Did Lou Gehrig invent the bat toss? Inquiring minds want to know. The league will honor Gehrig on June 2.

Central Intelligence

Climbing the Ladder

“Eastern to mountain, third party call, the lines are down, the wise man built his words upon the rocks, but I’m not bound to follow suit.” – R.E.M., So. Central Rain

The Cubs continue to struggle with runners in scoring position, going 0-for-5 in yesterday’s loss. That’s a recipe for disaster for a team that creates too few opportunities to score. Chicago did hit three home runs yesterday, one each by Cody Bellinger, Seiya Suzuki, and Christopher Morel, accounting for all of the team’s runs.

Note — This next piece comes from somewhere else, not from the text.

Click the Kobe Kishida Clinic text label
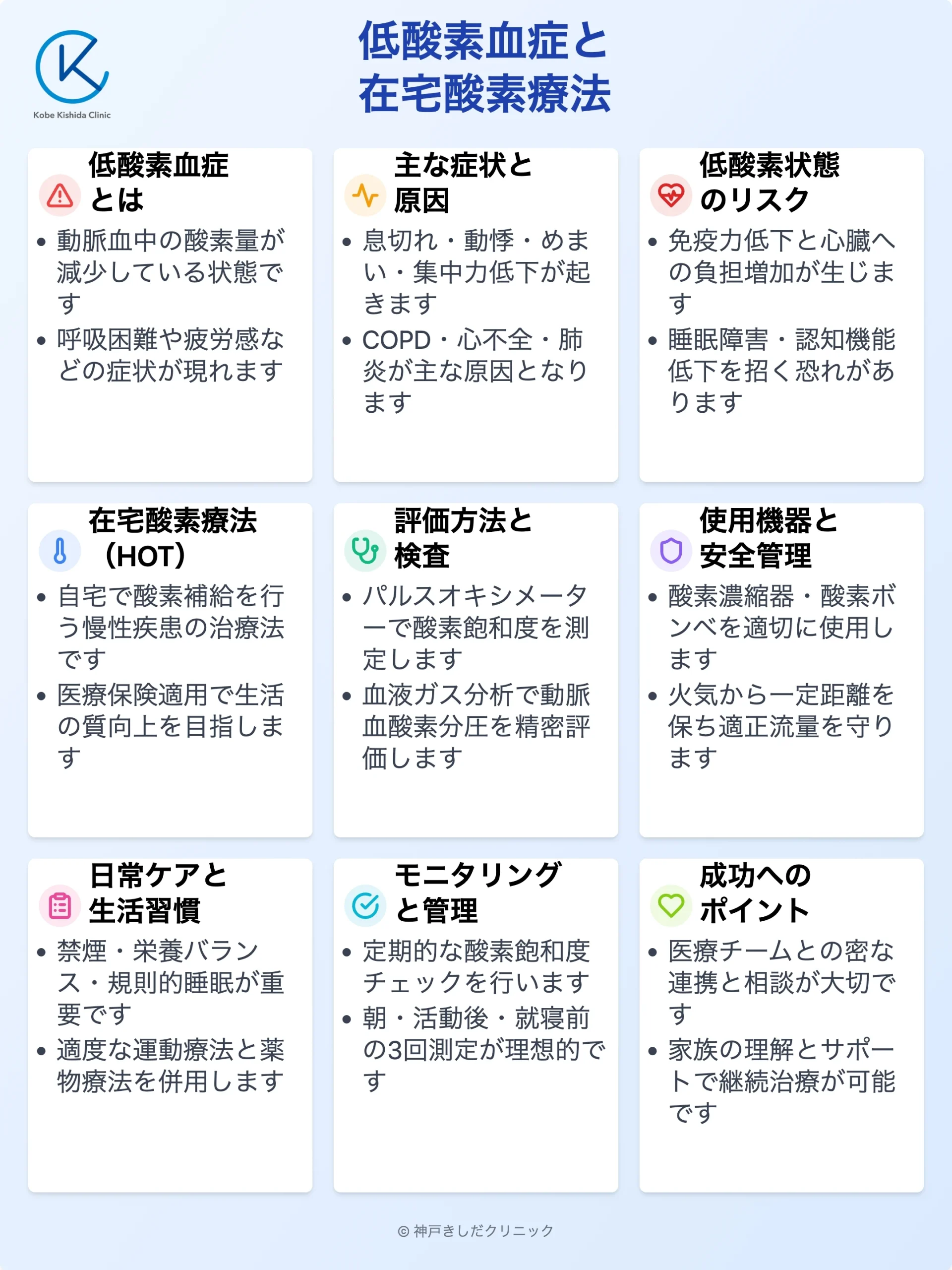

Morel’s switch to third base isn’t going as well as the Cubs had planned, by the way.

The Cubs are 3-4 against Milwaukee this year though Chicago’s starters had not allowed an earned run in the first 32.1 innings of play against the Brewers.

  • Games Played: 57
  • Record: 28-29 (.491), 3rd place in NL Central
  • In One-Run Games: 10-11 (.476)
  • Total Plate Appearances: 2,143
  • Total Strikeouts: 503
  • Strikeout Rate: 23.47%
  • Team Batting Average: .228
  • With Runners in Scoring Position: 101-for-434 (.233)
  • Runs Scored: 244
  • Runs Allowed: 254
  • Pythagorean Record: 27-30
  • Chances of Making the Playoffs: 59.6%, 2.0% chance to win World Series 

How About That!

MLB analysts believe the Mets hung reliever Jorge López “out to dry” by making him a scapegoat for the team’s current struggles.

López may have been misquoted due to his inability to communicate properly in English.

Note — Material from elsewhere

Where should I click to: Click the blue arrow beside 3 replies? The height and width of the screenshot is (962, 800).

The beleaguered reliever was trying to say he was the worst teammate in the world but was quoted as if he was speaking about his teammates. The Mets should have insisted he speak with an interpreter present.

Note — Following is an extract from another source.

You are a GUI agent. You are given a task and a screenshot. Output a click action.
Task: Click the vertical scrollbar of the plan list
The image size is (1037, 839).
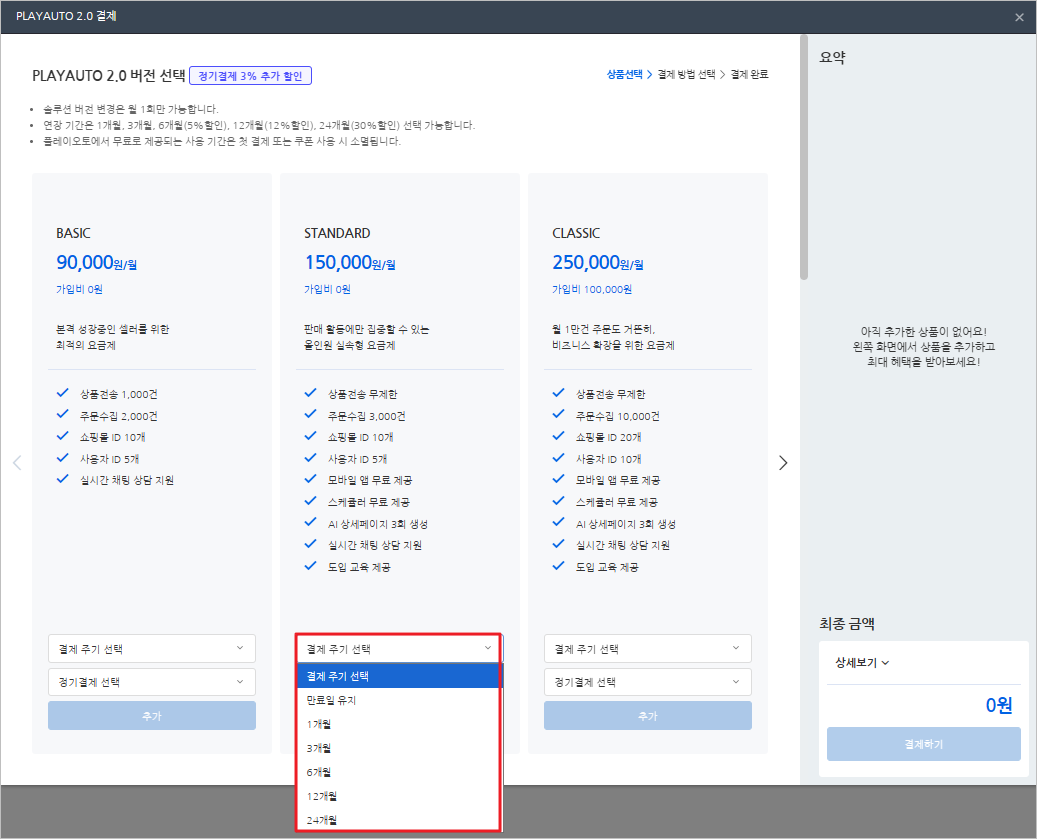[x=804, y=160]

Wander Franco will remain on mandatory leave of absence through at least July 14 according to league officials.

MLB insider Ken Rosenthal said Marlins starting pitcher Jesús Luzardo is a virtual lock to be traded between now and July 30. Rosenthal also named Mets first baseman Pete Alonso as a player to watch as the deadline approaches.

The Giants and Braves are the likeliest suitors for Luzardo.

The last pitcher to enter the 300-win club was lanky lefty Randy Johnson, but membership might be closed. Usage analytics will probably prevent starters from reaching that mark again. Justin Verlander is the active leader with 260 wins. He’s followed by Zack Greinke (225), Max Scherzer (214), and Clayton Kershaw (210).

Thursday’s Three Stars

  1. Ryan Jeffers – Two jacks and three RBI for the Twins DH in a 7-6 win over the Royals.
  2. José Siri – The Tampa Bay centerfielder hit two solo home runs, including one off of Mason Miller in the Rays’ 6-5 win over the A’s. Richard Lovelady earned the win, by the way.
  3. Francisco Lindor – Baseball’s most overpaid player went 4-for-4 with a dinger after calling a team meeting to address the slumping Mets’ offense. Perhaps he and his teammates should do a morning Starbucks run on the daily.

Extra Innings

The I-Cubs may be more fun to watch than their MLB counterparts. That is one mammoth blast by Alexander Canario.

They Said It

  • “We’re not getting wins right now, but I feel like they’re going to come. It’s going to turn. There’s too much talent in here not to. [We] have too many professionals, guys who are just locked in every day, so it’s going to happen. We’ll just stick together and figure it out.”Jameson Taillon
  • “We’ve just got to keep going. When you’re in a tough stretch, it feels like you don’t get breaks. We’ve got to make our own breaks.” – Counsell
  • “[Pete’s] role is to help us win. When he plays, he’s obviously going to play center field. The result is we’ll see Cody maybe at some different positions at times, but we’ll just kind of mix and match and see how that goes. We’re gonna have some choices every day in the lineup. Fun for the fans. Fun for [the media]. There’s gonna be days when he doesn’t play. We obviously brought Pete up to be a part of this and I think it gives us some more choices throughout the game, but I expect that to evolve and hopefully, we get a good solution out of it.” – Counsell

Friday Walk-Up Song

Friday feels courtesy of this fantastic cover by John Mellencamp. This video reminds me of the car wash scene from the movie Cool Hand Luke.

Fun fact: Mellencamp uses the line “Calling it your job ol’ Hoss sure don’t make it right,” from Cool Hand Luke in his song Rain on the Scarecrow.